Reforçando essa hipótese, não seria por acaso que o parceiro do governo francês, para essa empreitada, fosse Marcel Dassault. Nascido em 22 de janeiro de 1892, foi um dos pioneiros da aviação do começo do século XX. Engenheiro e construtor de aeronaves, atuou nas duas Grande Guerras. Foi capturado pela Gestapo em 44 e quase não sobrevive ao campo de Buchenwald. Com o fim do conflito retornou suas atividades assumindo como sobrenome a sua identidade-código da Resistência: Dassault. Seu nome original era Marcel Bloch. Além disso, Dassault foi senador e deputado, editor e produtor de cinema. Morreu aos 94 anos em 1986.

Como se essa biografia não fosse suficiente para marcar sua passagem por essa existência, coube ainda a Dassault uma frase definitiva sobre a eficiência aerodinâmica. Disse ele uma vez: "Avião bonito voa bem".

Quantas teorias e conceitos, das mais diversas escolas, permaneceriam válidos depois de confrontados com assustadora simplicidade dessa frase? Se partisse de um poeta, vá lá. Se fosse referente a um tipo de design de vanguarda, certamente geraria discussões, talvez até inagurasse uma tendência, quem sabe virasse um slogan, justificasse uma moda, sei lá.

Contudo, aplicado à performance de um avião, a frase ganha um significado muito prático e mensurável. Formulada pelo engenheiro francês, herói da resitência, fabricante de um dos mais fantásticos caças supersônicos de todos os tempos, adquire pelo menos a posição de teoria consistente. E fez tanto sucesso como suas magníficas aeronaves.

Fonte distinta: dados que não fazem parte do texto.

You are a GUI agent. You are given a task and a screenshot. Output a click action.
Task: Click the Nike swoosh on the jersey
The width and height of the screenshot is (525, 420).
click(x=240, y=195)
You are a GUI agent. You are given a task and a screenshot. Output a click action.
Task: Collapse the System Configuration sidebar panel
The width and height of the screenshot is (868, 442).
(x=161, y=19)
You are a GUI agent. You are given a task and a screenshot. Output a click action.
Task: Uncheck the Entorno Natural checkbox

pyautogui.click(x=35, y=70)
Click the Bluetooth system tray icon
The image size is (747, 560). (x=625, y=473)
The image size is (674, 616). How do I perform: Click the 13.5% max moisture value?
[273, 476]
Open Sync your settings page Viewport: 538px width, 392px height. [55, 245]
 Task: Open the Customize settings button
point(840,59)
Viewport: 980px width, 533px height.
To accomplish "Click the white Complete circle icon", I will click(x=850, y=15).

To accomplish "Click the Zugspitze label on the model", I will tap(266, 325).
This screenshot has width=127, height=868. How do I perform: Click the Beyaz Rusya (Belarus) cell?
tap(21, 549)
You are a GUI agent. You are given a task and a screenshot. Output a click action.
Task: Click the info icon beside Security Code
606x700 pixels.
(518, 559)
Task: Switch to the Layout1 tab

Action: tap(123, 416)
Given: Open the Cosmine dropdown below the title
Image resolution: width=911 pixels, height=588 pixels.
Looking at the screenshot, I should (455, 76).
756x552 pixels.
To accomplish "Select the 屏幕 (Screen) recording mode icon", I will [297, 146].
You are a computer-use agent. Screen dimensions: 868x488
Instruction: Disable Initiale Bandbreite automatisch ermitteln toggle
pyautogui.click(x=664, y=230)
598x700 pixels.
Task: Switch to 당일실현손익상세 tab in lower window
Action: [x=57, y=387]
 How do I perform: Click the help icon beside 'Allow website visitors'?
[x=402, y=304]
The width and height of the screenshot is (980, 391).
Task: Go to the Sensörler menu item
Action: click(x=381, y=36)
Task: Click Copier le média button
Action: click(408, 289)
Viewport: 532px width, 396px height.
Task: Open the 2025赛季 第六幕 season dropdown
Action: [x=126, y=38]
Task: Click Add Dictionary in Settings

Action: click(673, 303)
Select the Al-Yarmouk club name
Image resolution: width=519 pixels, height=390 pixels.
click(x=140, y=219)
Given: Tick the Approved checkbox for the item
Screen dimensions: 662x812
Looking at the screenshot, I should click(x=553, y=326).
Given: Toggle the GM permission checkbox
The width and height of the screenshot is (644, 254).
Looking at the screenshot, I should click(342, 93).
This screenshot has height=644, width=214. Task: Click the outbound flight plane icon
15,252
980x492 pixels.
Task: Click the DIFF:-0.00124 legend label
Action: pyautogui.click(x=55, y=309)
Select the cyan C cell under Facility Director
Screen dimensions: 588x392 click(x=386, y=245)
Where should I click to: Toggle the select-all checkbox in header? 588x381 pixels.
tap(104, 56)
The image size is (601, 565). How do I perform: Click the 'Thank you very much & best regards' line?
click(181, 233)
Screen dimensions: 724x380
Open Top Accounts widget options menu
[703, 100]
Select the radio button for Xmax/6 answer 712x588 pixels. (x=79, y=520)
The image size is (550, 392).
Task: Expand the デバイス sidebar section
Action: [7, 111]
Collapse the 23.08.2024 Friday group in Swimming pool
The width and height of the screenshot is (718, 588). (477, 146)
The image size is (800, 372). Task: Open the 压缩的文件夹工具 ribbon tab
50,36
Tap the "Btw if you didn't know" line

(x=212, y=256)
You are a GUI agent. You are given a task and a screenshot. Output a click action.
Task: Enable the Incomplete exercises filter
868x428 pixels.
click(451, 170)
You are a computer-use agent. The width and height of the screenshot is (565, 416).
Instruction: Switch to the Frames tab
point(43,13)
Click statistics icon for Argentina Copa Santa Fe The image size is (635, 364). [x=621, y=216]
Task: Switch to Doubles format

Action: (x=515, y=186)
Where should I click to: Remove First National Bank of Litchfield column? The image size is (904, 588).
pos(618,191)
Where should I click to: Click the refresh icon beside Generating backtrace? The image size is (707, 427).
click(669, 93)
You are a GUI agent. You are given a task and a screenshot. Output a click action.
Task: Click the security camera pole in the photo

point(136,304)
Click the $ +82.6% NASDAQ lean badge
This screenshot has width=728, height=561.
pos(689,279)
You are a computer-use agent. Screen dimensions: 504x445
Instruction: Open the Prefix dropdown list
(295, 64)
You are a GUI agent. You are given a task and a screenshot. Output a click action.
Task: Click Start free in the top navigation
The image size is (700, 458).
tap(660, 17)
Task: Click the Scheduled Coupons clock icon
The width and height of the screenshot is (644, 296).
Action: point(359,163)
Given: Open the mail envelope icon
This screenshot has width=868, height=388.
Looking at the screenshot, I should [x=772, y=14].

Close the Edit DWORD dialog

Lamentavelmente, a máxima de Dassault, ao contrário do Mirage, nasceu facilmente capturável pelo inimigo. Mesmo nos dias de hoje, ainda pode ser encontrada em cativeiro nos folders de consultores de segunda ou confinada em PowerPoints pretenciosos. Usada para o bem, já esteve num book de apresentação da DPZ lá por oitenta e pouco. Tinha tudo a ver com a agência naquela época, e tem tudo a ver com a atividade da propaganda até hoje.

É verdade que anúncios bonitos (não bonitinhos) estão meio em baixa hoje em dia. Mas a história da propaganda tem demonstrado que ainda são os que voam melhor. Conseguem atingir os objetivos com mais precisão e causam maiores danos ao inimigo.

Mesmo assim, a cada dia têm-se a sensação de que o mercado abandonou essa tese há muito. Emaranhando-se num cipoal mercadológico-burocrático, intransponível para quem ousa, mas muito confortável para quem aceita. Talvez essa seja a explicação.
Nessa entediante configuração, para desespero da nossa natureza competitiva, tudo se equivale, joga-se pelo empate, todos perdem.

C’est la vie, como diriam os franceses.